Despite advances in modern medicine, the prognosis from current surgery, radiation and chemotherapy remains poor in brain tumour patients. The recent identification of BTSCs with resistance and recurrence properties has revolutionised the basic approaches on drug discovery and development for brain tumour. Brain tumours often present a small fraction of BTSCs, making it difficult to isolate sufficient cells for drug discovery. EGF and FGF are growth factors that promote the tumourigenicity of glioma cells (Martens et al, 2008
). We have shown recently that EGF+bFGF induce the expansion of CD133+
BTSCs as gliospheres in culture (Chearwae and Bright, 2008
). In this study, we show for the first time that the CAR agonist CITCO induces growth arrest and apoptosis of BTSCs in culture and in animal model.
Nuclear hormone receptors have therapeutic values in many human diseases (Blumberg and Evans, 1998
). Earlier studies have demonstrated deregulated expression of nuclear receptors in glioma and their activation with specific agonists inhibited tumour growth (Berge et al, 2001
; See et al, 2004
). In this study, we set out to identify novel nuclear receptors that could be used to target BTSCs for the treatment of glioma. We found that BTSCs express altered levels of many nuclear receptors compared with glioma, which are currently under investigation in our laboratory. In this manuscript, we focused on determining the use of CAR agonist CITCO in targeting BTSCs. We found that the expression of CAR was low in BTSCs derived from different gliomas. The downregulation of CAR could be a mechanism by which BTSCs evade antitumour responses. Interestingly, the upregulation of CAR expression by CITCO suggests its use in targeting BTSCs in the treatment of glioma. This is consistent with our earlier report on the induction of PPARγ
expression by its agonists in BTSCs (Chearwae and Bright, 2008
). Although the constitutively active CAR is retained in the cytoplasm, CITCO induces its translocation into the nucleus and mediates gene transcription (Baes et al, 1994
; Kobayashi et al, 2003
). Although the exact mechanisms are not known, our findings suggest an autoregulation of CAR expression through CITCO/CAR axis in BTSCs.

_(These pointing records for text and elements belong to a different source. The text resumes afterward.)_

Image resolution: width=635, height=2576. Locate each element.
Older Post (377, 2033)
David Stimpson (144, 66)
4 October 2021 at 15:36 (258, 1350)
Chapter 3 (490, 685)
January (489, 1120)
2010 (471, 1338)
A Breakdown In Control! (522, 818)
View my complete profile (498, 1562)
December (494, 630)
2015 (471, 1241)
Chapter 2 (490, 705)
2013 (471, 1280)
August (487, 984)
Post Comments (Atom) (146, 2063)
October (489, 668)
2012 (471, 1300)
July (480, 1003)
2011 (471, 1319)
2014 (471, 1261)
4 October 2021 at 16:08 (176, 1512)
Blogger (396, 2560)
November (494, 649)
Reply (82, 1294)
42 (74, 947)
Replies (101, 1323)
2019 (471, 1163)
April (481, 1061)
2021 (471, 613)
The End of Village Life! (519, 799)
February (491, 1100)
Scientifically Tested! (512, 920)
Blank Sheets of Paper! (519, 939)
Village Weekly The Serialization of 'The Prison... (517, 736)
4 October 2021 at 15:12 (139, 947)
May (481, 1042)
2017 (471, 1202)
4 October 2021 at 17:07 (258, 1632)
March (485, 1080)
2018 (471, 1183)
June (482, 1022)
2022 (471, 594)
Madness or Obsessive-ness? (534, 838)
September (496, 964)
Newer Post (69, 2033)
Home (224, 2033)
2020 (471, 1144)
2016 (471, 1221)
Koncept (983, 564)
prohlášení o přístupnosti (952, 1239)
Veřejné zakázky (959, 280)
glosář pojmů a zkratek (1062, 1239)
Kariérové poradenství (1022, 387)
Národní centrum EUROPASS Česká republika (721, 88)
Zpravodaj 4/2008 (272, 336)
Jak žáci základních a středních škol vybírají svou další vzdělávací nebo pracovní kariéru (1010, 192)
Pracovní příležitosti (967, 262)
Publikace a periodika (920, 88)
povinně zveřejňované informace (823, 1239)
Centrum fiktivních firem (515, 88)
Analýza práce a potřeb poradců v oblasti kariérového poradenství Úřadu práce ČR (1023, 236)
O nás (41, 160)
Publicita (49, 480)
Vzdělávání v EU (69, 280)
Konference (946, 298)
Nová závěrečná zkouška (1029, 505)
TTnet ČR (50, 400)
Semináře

Earlier studies have shown that CAR is highly expressed in the liver and small intestine, and promotes the detoxification and elimination of potentially toxic compounds by modulating the phase I and phase II drug-metabolising enzymes (Forman et al, 1998
; Xu et al, 2005
; Echchgadda et al, 2007
; Veith et al, 2009
). Although CAR activation can disrupt thyroid hormone homoeostasis (Qatanani et al, 2005
), it also showed protective roles in stress response (Forman et al, 1998
; Stedman et al, 2005
; Xu et al, 2005
; Echchgadda et al, 2007
). The CAR-mediated expression of xenobiotic-metabolising enzymes is generally protective, but can be deleterious, if toxic metabolites are produced (Xu et al, 2005
). The CAR agonists induce hepatocyte proliferation that depends on c-Myc-FoxM1 function (Blanco-Bose et al, 2008
). The CAR agonists also inhibits Fas-induced hepatocyte apoptosis, liver injury, and fatalities by depleting the proapoptotic proteins Bak (Bcl-2 antagonistic killer) and Bax (Bcl-2-associated X protein) and increasing the expression of the antiapoptotic effector myeloid cell leukaemia factor-1 (Baskin-Bey et al, 2006
). Thus, the xenobiotic properties of CAR and its agonists have been extensively studied, but its anticancer property was not known.
In this study, we have shown that CITCO inhibits the proliferation of glioma cells in a dose-dependent manner, without affecting primary astrocytes. Interestingly, CITCO inhibits the growth and expansion of BTSCs by inducing cell cycle arrest and apoptosis in culture. Moreover, the inhibition of CD133 expression by CITCO indicates the downregulation of BTSC expansion in culture. The inhibition of solid tumour growth by CITCO in xenograft model suggests the use of CITCO in the regulation of BTSCs in vivo
. We have shown earlier that PPARγ
agonists inhibit cytokine-induced activation of Jak-Stat pathway in immune cells (Natarajan and Bright, 2002
) and LIF-induced activation of Jak-Stat pathway in mouse embryonic stem cells (Rajasingh and Bright, 2006
). We have also demonstrated earlier that the PPARγ
agonists induce growth arrest and apoptosis in BTSCs by blocking EGF/FGF-induced activation of Tyk2-Stat3 pathway in BTSCs (Chearwae and Bright, 2008
). Although the precise molecular basis of CAR-mediated antineoplastic effect is under investigation, our findings suggest the use of CAR agonists as a new therapy to target BTSCs for the treatment of glioma patients.